Opinion
No. 28,095.
December 26, 1930.
Contracts should be construed to uphold them.
1. Contracts should be so construed as to uphold rather than defeat them.
Oral contract not in restraint of trade.
2. G. S. 1923 (2 Mason, 1927) § 10463, in relation to restraint of trade, etc. should be construed in the light of reason; and, so construed, the contract mentioned in the opinion, which restrained trade and limited competition in a reasonable way only, was not obnoxious to the statute.AFTER REARGUMENT. January 23, 1931.
Contract not void for lack of mutuality.
3. Contract was not void for lack of mutuality; Bailey v. Austrian, 19 Minn. 465 (535) virtually overruled. [Reporter]

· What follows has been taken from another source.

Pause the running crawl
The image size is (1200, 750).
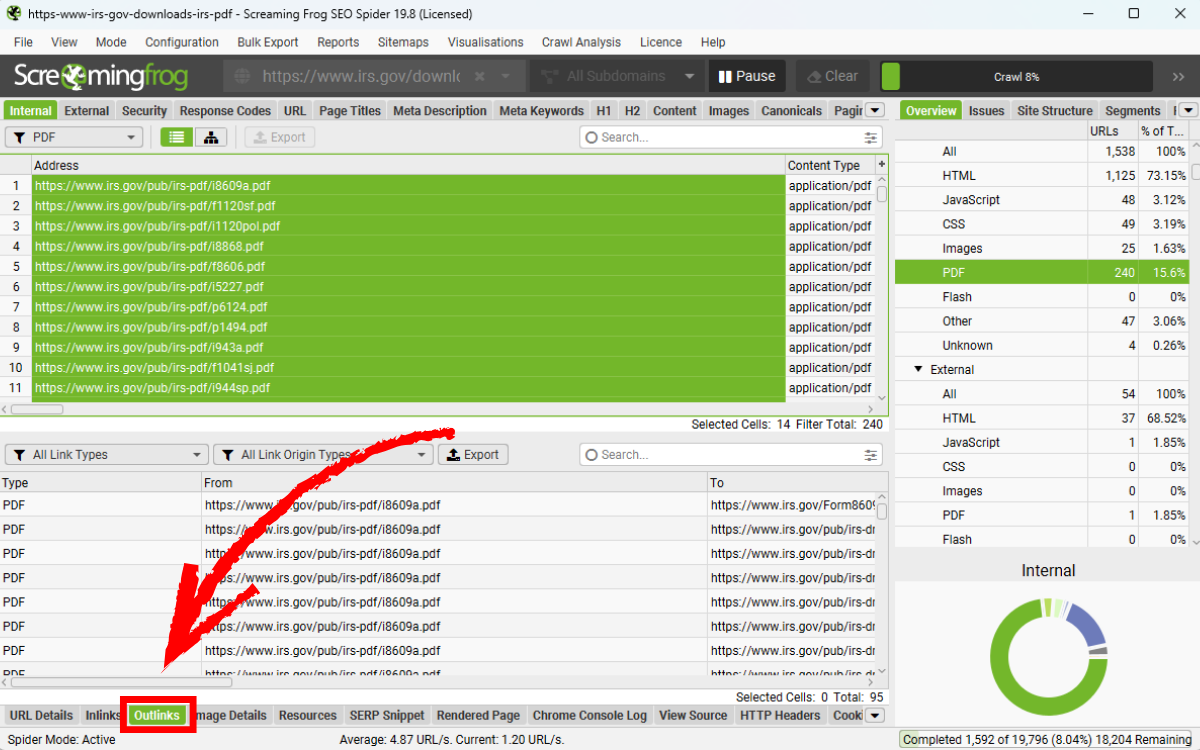click(746, 76)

Action in the district court for St. Louis county to recover upon a promissory note for $3,000 and upon an open account for $676.44. Defendant interposed a counterclaim. There was a verdict for plaintiff for the amount claimed, less $775, which the jury fixed as the amount of defendant's counterclaim. Plaintiff moved for judgment for the full amount of its claim notwithstanding the verdict or for a new trial. The court, Fesler, J. granted the motion for judgment, and defendant appealed from the judgment entered pursuant thereto. Reversed.
Fryberger, Fulton Boyle, for appellant.
Robert M. Works, Mitchell, Gillette Carmichael, and James J. Nye, for respondent.

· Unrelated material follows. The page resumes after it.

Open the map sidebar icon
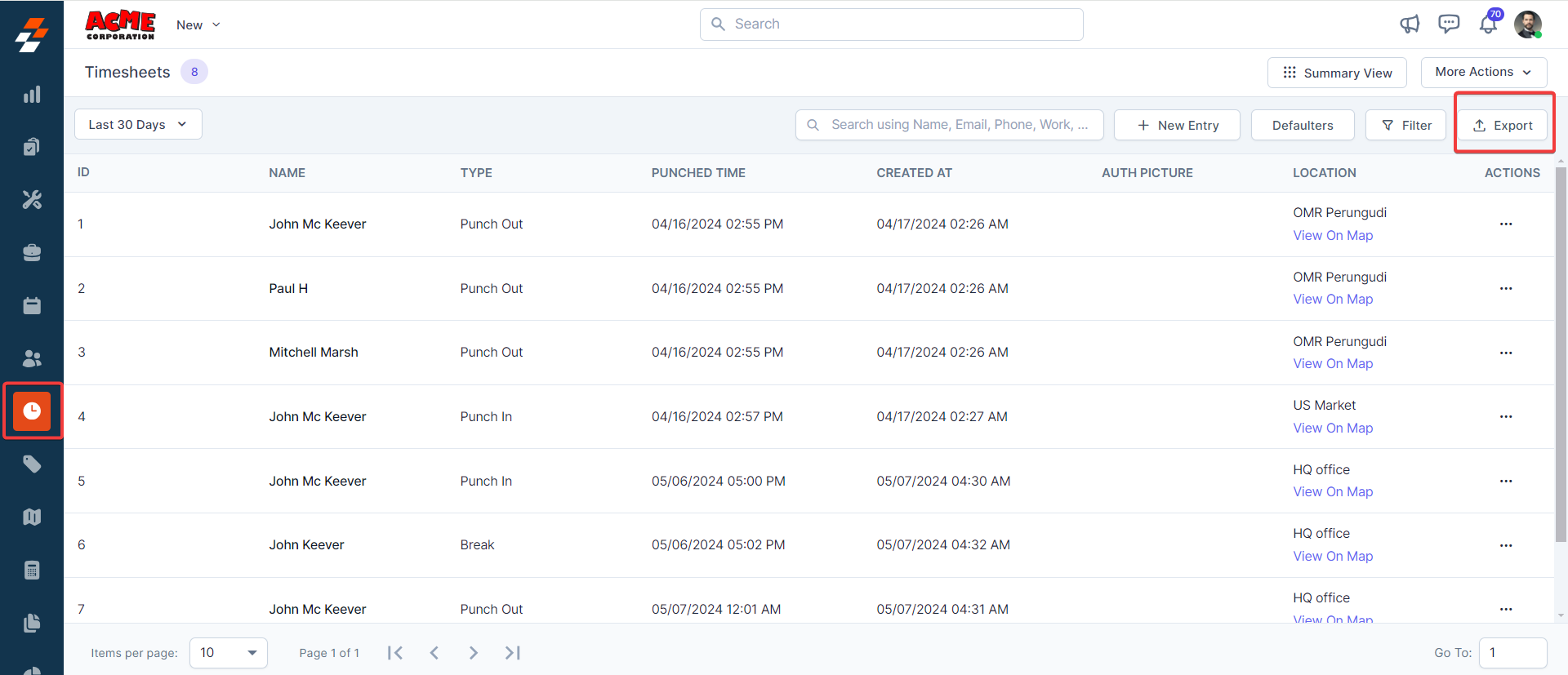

Plaintiff sued to recover $3,676.44. The answer admitted plaintiff's cause of action but pleaded a counterclaim, which the jury allowed in the sum of $775 and deducted that amount in fixing the verdict for plaintiff.
Defendant appealed from a judgment entered pursuant to an order granting plaintiff's motion for judgment non obstante for the full amount of plaintiff's claim or a new trial.
We are concerned with the counterclaim only. It rests in an oral contract which plaintiff says is illegal because it is in restraint of trade in violation of G. S. 1923 (2 Mason, 1927) § 10463.
Plaintiff is a manufacturer and jobber of glass. It carried a stock in a warehouse in Duluth and sometimes did contract work there, which it desired to discontinue. Defendant, the Lowry Company, and some 15 other concerns were local contractors, using materials of the character handled by plaintiff. The local market for glass had not been satisfactory. Defendant and the Lowry Company were apparently the leading local dealers. They perhaps did most of the local business. The volume of defendant's total annual business was about twice that of the Lowry Company.
The agreement was this: Plaintiff should cease to solicit contract work in the city of Duluth; it would sell its goods to no contractor or dealer in the city except these two; and when local jobs came to plaintiff without solicitation it would take them and then pay to these two contractors the usual profit on the basis of one-third to the Lowry Company and two-thirds to defendant. This so-called profit, so payable by plaintiff, was not its actual profit, but was the spread or difference between the usual cost to a contractor and the cost to a consumer. Such amounts were payable on the basis mentioned so long as they maintained their relative amount of business. If the Lowry Company was behind in getting its one-third share of contract work the so-called profit would go to it until its one-third share of the business was made up, and the balance, if any, would be divided between the two contractors in said proportions, to-wit, one-third to the Lowry Company and two-thirds to defendant; or if defendant had not received its two-thirds of the contract work involving plaintiff's product, the profit would be paid to defendant until its two-thirds of the business was made up, and the balance, if any, would be divided in the same proportions. Always the one behind was to be favored; otherwise the division was simple.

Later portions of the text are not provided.